When that group needs a breather, Nate Sucese, Ludvig Larsson, and Brandon Biro can come over the boards and dominate possession of the puck. Larsson is the driving force behind this trio thanks to his dominance in the face-off dot and his all-around game, but Biro and Sucese are veterans who have operated near a point-per-game rate throughout their NCAA careers.
Next up, Denis Smirnov’s line with captain Chase Berger and Sam Sternschein is also capable of giving the Nittany Lions a big spark offensively. Smirnov is probably Penn State’s most skilled forward, Berger is five points away from reaching 100 in just 120 games of NCAA experience, and Sternschein has shown flashes of his high-level ability to score goals in a little more than a season as a Nittany Lion.
Penn State’s offensive depth is, to put it lightly, insane, and that’s without mentioning the line of Aarne Talvitie, Nikita Pavlychev, and Blake Gober. Talvitie — the headliner of the team’s 2018 recruiting class — has quietly scored a point in four straight games.
The wealth of talent at Guy Gadowsky’s disposal has led to one of the most balanced attacks in program history.
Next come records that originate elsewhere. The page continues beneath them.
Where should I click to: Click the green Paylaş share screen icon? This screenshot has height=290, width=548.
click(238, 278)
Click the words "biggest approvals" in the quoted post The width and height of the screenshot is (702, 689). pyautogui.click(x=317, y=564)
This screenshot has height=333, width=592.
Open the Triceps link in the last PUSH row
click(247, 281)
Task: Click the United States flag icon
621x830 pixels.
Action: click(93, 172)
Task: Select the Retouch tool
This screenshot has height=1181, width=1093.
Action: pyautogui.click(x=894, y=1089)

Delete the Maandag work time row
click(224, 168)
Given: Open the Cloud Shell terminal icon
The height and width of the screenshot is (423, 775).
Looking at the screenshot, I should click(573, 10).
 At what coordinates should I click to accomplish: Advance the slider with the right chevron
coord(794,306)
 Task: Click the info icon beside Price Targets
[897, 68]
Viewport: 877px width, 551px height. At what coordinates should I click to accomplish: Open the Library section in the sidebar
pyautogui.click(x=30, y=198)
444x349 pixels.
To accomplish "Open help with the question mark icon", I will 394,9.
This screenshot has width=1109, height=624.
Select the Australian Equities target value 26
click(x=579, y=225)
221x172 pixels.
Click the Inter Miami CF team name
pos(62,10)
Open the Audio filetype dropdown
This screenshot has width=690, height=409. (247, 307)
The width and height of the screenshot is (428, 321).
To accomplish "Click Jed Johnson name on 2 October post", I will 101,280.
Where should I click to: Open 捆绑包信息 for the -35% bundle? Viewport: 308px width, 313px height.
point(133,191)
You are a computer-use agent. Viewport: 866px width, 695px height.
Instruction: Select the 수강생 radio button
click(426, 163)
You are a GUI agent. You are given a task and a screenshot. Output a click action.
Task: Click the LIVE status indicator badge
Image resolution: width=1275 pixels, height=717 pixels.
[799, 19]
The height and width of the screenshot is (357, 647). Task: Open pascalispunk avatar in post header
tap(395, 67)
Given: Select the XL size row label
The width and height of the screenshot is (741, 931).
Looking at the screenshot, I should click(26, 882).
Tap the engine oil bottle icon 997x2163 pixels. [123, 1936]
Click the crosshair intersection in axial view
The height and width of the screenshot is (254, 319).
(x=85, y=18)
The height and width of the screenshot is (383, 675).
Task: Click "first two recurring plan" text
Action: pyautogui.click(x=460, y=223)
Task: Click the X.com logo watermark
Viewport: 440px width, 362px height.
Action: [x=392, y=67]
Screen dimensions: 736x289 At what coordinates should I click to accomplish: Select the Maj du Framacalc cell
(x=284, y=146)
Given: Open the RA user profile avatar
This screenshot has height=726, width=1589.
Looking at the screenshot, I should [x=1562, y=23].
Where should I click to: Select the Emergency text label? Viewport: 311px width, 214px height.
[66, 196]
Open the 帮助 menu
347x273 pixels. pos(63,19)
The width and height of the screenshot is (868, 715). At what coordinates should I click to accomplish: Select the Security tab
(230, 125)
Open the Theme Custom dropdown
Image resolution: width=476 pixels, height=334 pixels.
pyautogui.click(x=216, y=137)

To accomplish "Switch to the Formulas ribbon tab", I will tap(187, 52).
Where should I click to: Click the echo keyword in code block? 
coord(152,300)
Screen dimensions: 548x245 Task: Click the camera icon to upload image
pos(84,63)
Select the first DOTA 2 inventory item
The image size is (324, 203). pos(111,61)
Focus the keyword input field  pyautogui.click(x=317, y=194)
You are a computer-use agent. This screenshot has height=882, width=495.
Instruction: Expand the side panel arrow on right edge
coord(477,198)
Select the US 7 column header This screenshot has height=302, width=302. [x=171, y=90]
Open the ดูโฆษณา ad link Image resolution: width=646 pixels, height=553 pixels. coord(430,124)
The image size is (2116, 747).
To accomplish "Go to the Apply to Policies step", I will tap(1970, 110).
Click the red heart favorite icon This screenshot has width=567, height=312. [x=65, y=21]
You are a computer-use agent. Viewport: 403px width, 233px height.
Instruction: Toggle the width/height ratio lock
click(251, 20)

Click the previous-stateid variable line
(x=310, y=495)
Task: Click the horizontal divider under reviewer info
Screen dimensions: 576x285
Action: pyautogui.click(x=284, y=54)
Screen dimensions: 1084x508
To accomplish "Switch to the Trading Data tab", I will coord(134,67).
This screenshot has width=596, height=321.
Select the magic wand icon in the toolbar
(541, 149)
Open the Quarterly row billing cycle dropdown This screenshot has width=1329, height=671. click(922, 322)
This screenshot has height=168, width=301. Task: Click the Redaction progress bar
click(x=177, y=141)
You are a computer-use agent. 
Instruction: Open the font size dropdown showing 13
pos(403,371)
Through five games, 11 of Penn State’s 13 forwards have scored at least a point, and nine of them have at least five.
Three players — Biro, Sucese, and Barratt — lead the charge with seven points, while Berger, Limoges, and Pavlychev each have six. Talvitie, Larsson, and Folkes round out the top nine with five points each, capping off one of the most balanced attacks in college hockey.
Penn State’s program hangs its hat on peppering opposing nets with shots, but Gadowsky usually doesn’t see this amount of balance in his forward groups.
“There’s no secret to it,” Gadowsky said. “It’s just a matter of trying, and we really try to do that. It’s an objective, but it doesn’t always happen. We feel we’re at our best when we play with a lot of pace and have scoring from everywhere.”
Only time will tell whether the Nittany Lions’ balance offensively is sustainable. If it is, however, Penn State should stay near the top of the USCHO rankings all season long, and it could also set the team up for deep runs in the Big Ten and NCAA tournaments.